Initially we were just curious about the culture, wanted to hear the farmers stories about the lives they lead, but within a very short time we realised that this is a crucial period for them and their future. The biggest concern centres around the contentious issue of decreasing the stocking levels on the fells. The enigma of trying to find the right balance between all the asks of the land: food production; biodiversity; carbon storage; water quality; leisure; trees.
Farmers have always been resilient and adaptable to change, but some are worried that their culture is slowly being eroded and shepherding as a way of life is in danger of disappearing from the hillsides.
‘We’re all extremely worried about what’s going to happen in the future. I think we’re fighting for our existence really, and once it’s gone, it’s gone. There’s no way back,’ said one Borrowdale farmer, not in anger, but in a quiet, resolute way.
But I’d like to steer away from the political angle here and just celebrate what a brilliant project it has be to work on and how privileged we both have felt to be welcomed into the farming community. They were keen to talk to us and genuinely curious to hear why we wanted to talk to them.
Four farmers in particular we have spent a lot of time with for scanning, lambing time and various gathers across a number of mountains throughout the seasons. We’ve helped with walling, washing the tups (rams), holding sheep at shows and clouting, which is essentially sewing a piece of cloth over the back end of a young ewe to stop it becoming pregnant, in other words a sheep chastity belt.

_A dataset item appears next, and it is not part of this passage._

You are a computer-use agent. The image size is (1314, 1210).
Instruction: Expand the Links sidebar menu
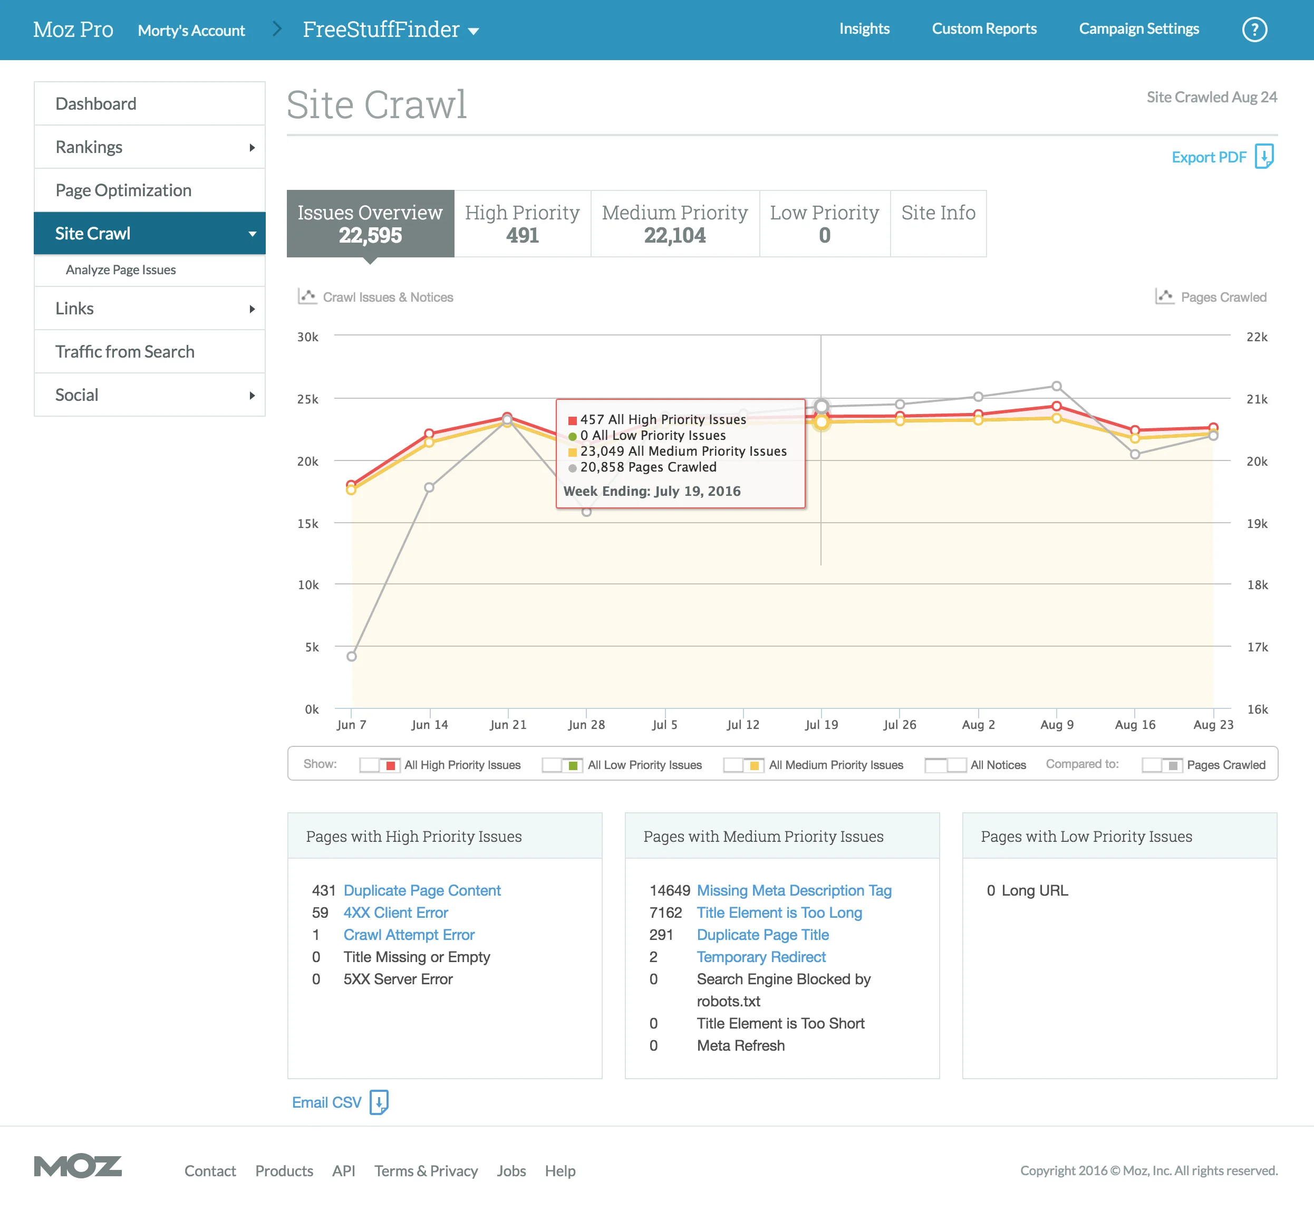coord(251,308)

Harriet wrote a fantastic piece about her own experience of clouting, holding a swaledale ewe between her thighs and taking several minutes to sew on a wine-red velvet patch to the increasingly twitchy animal.
‘…Anthony shows me how to check that it’s done properly: I have to put my hand right up and under the fleshy tail flap, into a world that’s warm, moist and utterly foreign. Being a novice at this, I don’t put my hand up far enough – Anthony does that bit for me – and then I fasten the end with as tight a knot as I can manage.’
Our two years have been full of such moments.
The best experience for me was on a gather with Gavin Bland last April in deep snows high up in the corries below Helvellyn. A tough six hours of pure magic that deepened my appreciation of what it is like to know this hand-made landscape intimately, work with the elements and the contours, to use all your senses to appreciate how beautiful the hills are.
Shepherds have been using the Cumbrian fells in much the same way for the past 1000 years. They are as hefted to the land as the herdwick sheep they tend on the high, un-walled common land. I truly hope that their culture can adapt to the shifting policies and stay as strong, as proud and as vibrant as it has always been.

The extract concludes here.